■ **What is required**
Your task is to copy each line of the material below that includes "agent".

[Data extracts — start]

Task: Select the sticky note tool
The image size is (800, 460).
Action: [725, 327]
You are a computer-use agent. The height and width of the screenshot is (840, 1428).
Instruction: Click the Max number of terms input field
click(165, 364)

[Data extracts — finish]
[Data extracts — start]

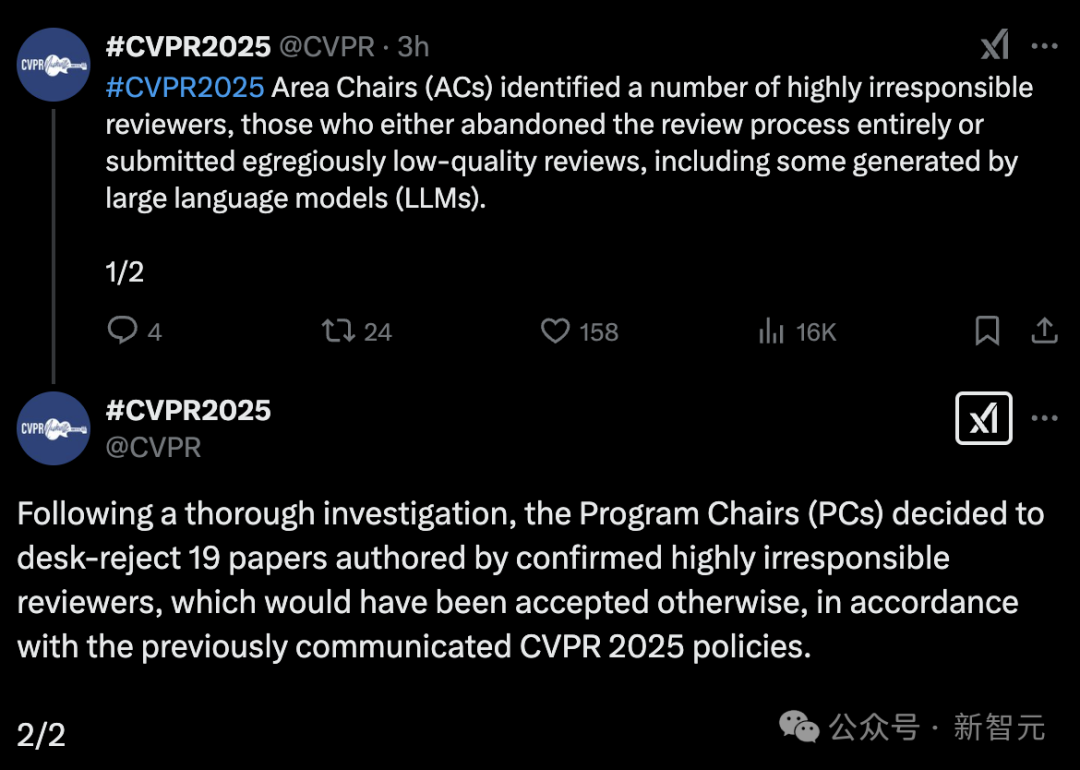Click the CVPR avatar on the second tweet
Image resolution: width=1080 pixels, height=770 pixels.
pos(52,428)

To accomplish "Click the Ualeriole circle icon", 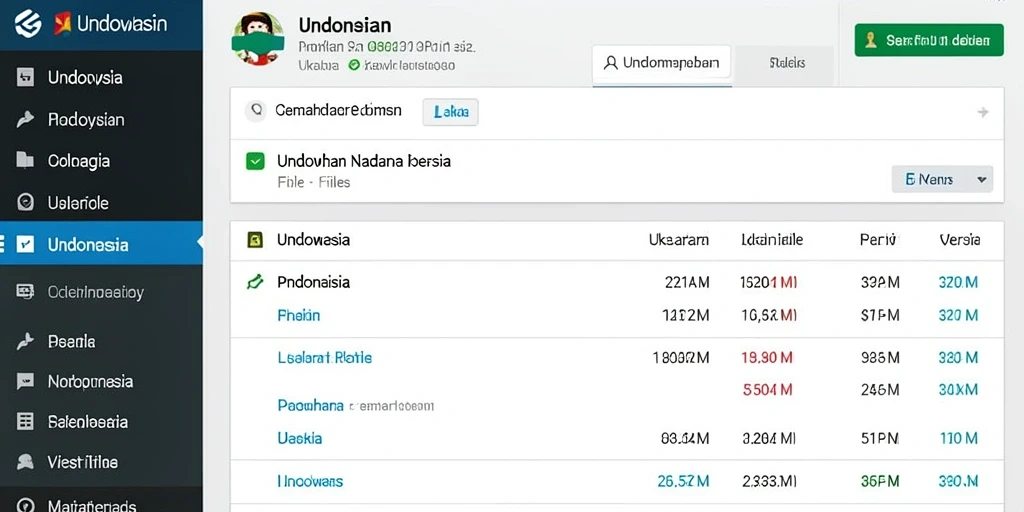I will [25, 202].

[Data extracts — finish]
[Data extracts — start]

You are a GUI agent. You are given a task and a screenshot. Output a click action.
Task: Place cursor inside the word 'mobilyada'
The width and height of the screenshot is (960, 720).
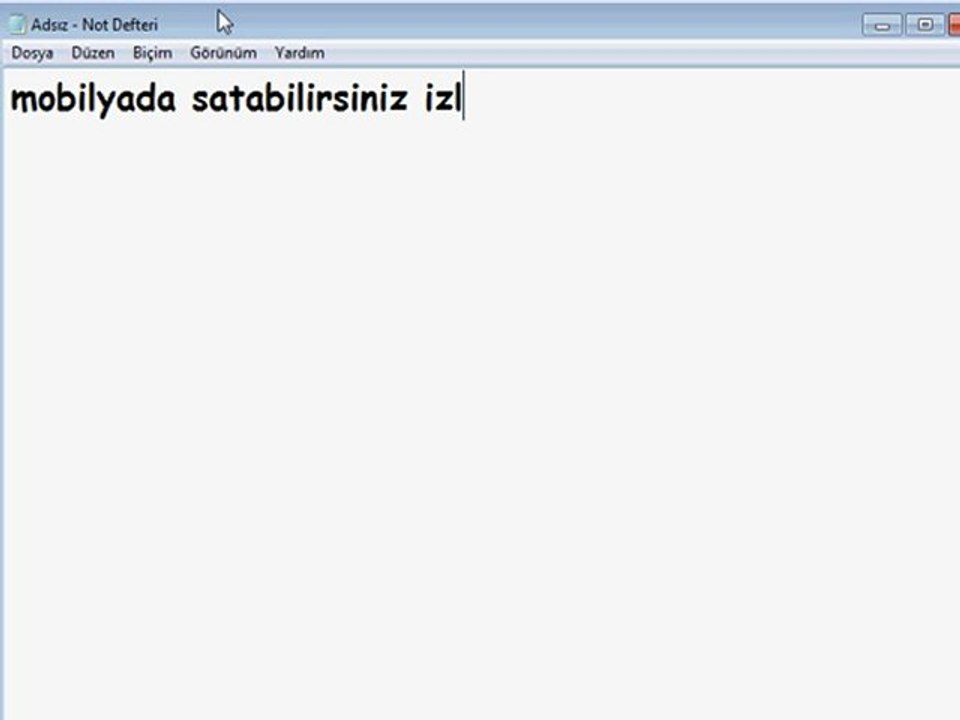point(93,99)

[Data extracts — finish]

■ **Output**
You are a computer-use agent. The height and width of the screenshot is (840, 1428).
You are a GUI agent. You are given a task and a screenshot. Output a click action.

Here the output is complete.